Cultural Appropriation can be said to occur when members of one culture take the cultural practices of another as their own, or as if the right of possession should not be questioned or contested (Hart, 1997:138). This essay aims, in theory and in practice, to explore the cultural appropriation of Indigenous culture by Western society, New Ageists and new age Pagans, with particular reference to Australian Aboriginal and Torres Strait Islander and American Indian culture. To gain an understanding of how Indigenous culture has been borrowed by mainstream society, I will look at art, music and spirituality. I will also look at the disadvantages and benefits of cultural appropriation for both Indigenous and non-indigenous people and explore the notion of reconciling these differences.

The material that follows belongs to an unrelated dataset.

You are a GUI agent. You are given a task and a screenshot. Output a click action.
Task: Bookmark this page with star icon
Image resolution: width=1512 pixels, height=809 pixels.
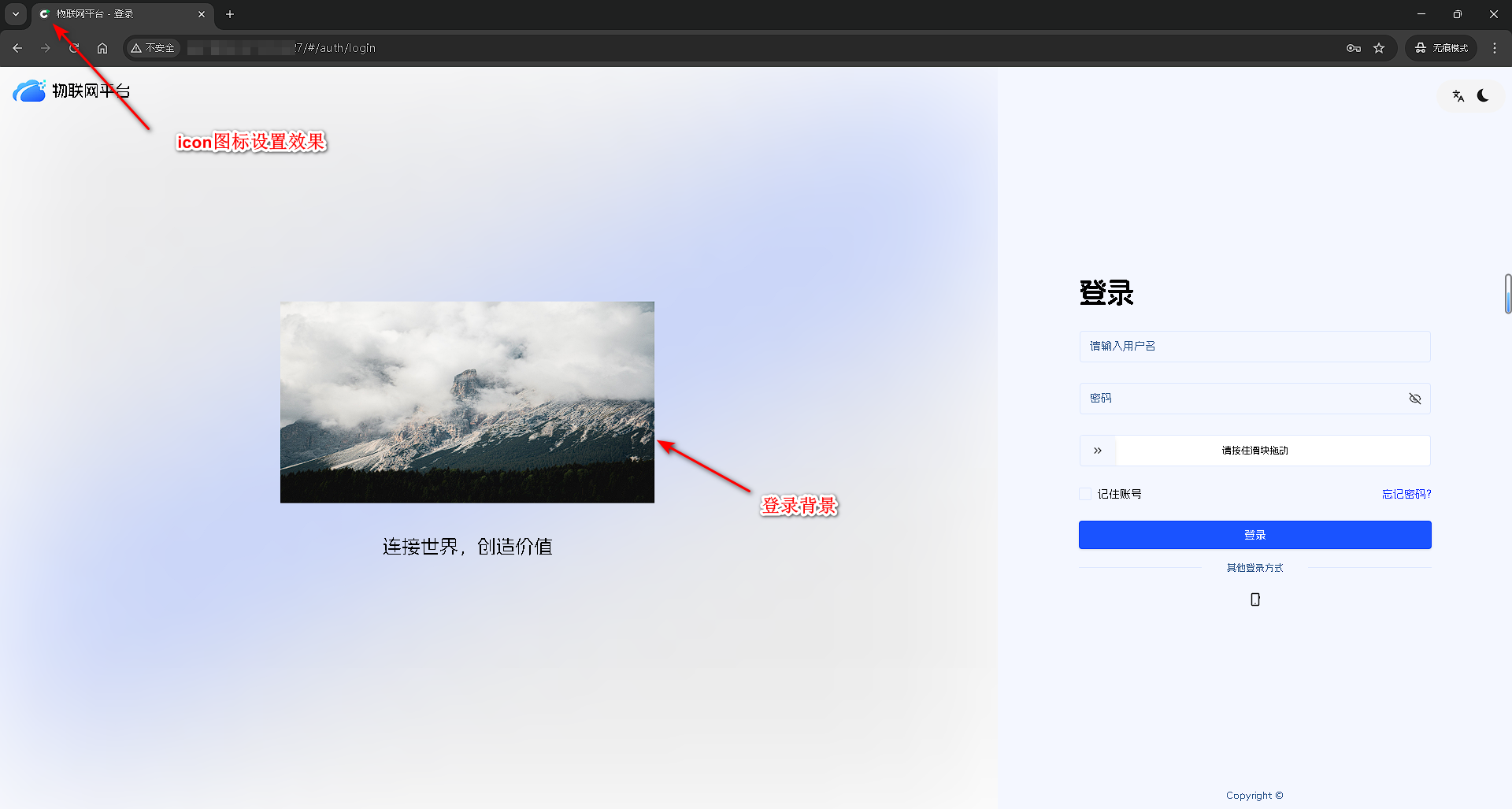pos(1379,48)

In Aboriginal Art, Identity and Cultural Appropriation (Root, 2005:1), D. Scott Mundine is quoted as saying, “Having taken away the land, children and lives, the only thing left [to Aboriginal people] is identity through art and this is now being abused”. This is true, Indigenous Australians have suffered greatly at the hands of Western society and this is continuing as Indigenous people in Australia and the world are having their insignia, music, spirituality and cultural art used and adopted in ways they have never been consulted about nor agreed to. One example of this is in Japan, where boomerangs and didgeridoos can be seen for sale at many alternate lifestyle shops. They are cheap reproductions, made in China and Taiwan. It is the same in the souvenir shops on the main streets in Australian cities. Many Indigenous people see the use of their art as a continuation of colonisation. On this issue, Galarrauwary Yunupingu, a Yonglu man and land rights activist, states,

They are using the same old tactics of assimilation, except this time they are trying to assimilate our culture into their world because it is fashionable in their eyes and will make money. …[W]e will survive these attempts to wipe out our peoples. … Just as our struggle for land is still strong, so is our fight to maintain and revive our culture, for our land and our culture are indivisible from our lives (Coleman, 2005: 2).

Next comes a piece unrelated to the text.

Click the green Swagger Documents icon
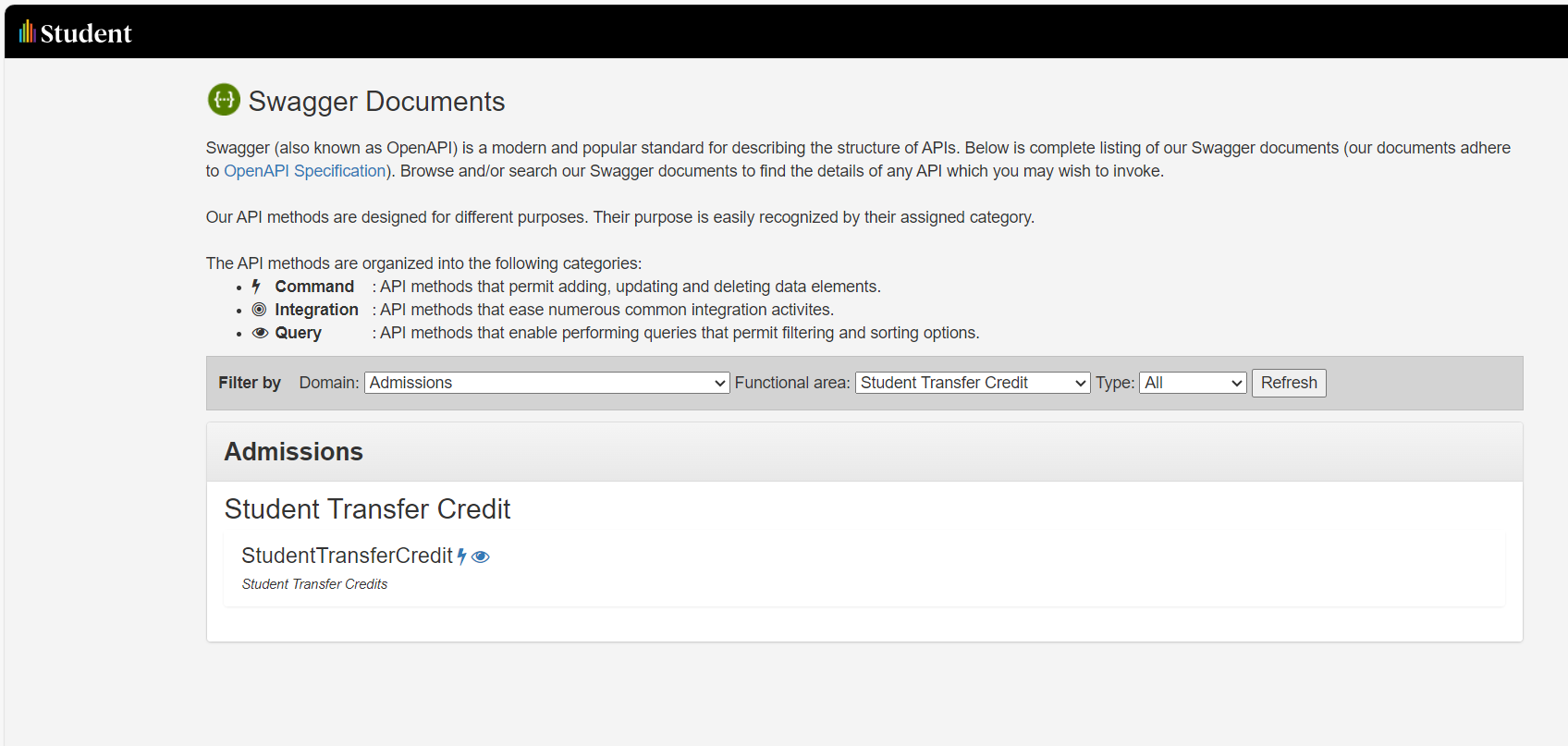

In Australia the dispossession of Aboriginal people from their land has touched every region of the country, although some more than others. Children were stolen from their parents and forced to assimilate into mainstream society, indigenous languages forbidden and the missionaries and governments of the colonials banned many traditional customs. As a result of these atrocities languages and culture have been lost. It is reasonable to understand how many Aboriginal and Torres Strait Islander people feel about this history and that they want to prevent their culture being affected adversely by Western influence.

Music is a distinctive cultural practice of many of the world’s indigenous peoples. The success of Indigenous Australian bands and films across Australia and internationally has attracted attention and cultivated interest in the culture. Many non-indigenous people across the world have been inspired to buy instruments such as clap sticks and didgeridoos and desire to play them, purely for musical enjoyment and in some cases for spiritual practices. The question of whether it is appropriate or not is rarely addressed by these enthusiasts.

It is a widely held belief by non-indigenous Australia, that didgeridoo playing and making is strictly men’s business. If Indigenous women are not permitted to play the didgeridoo, then where does this place non-indigenous men and women who play the didgeridoo? Should they be permitted to play? Karl Neuenfeldt addresses this question in his article, The ongoing debate about women playing didgeridoo: how a musical icon can become an instrument of remembering and forgetting (2006: 41). He discusses how it is difficult to maintain if there is in fact taboo surrounding women and didgeridoo playing. Because Aboriginal Australians from regions where own their culture has been dramatically affected by colonisation have appropriated the didgeridoo. This appropriation has made it difficult to determine if there are taboos surrounding non-indigenous people playing it. In addressing this issue Manduwuy Yunupingu, lead vocalist of Yothu Yindi and brother of Galarruway Yunupingu states,

Yolngu understand that the yidaki has become an Australian icon and accept that non-Yolngu people throughout the world use it for informal purposes and enjoyment. Be aware, however, that its origins are sacred and secret to Yolngu men. Those stories cannot be told here, can only be shared with initiated men. The yidaki is a male oriented instrument. In Yolngu society women are forbidden to play it, as its origins are sacred to men. (Nuenfeldt, 2006:39).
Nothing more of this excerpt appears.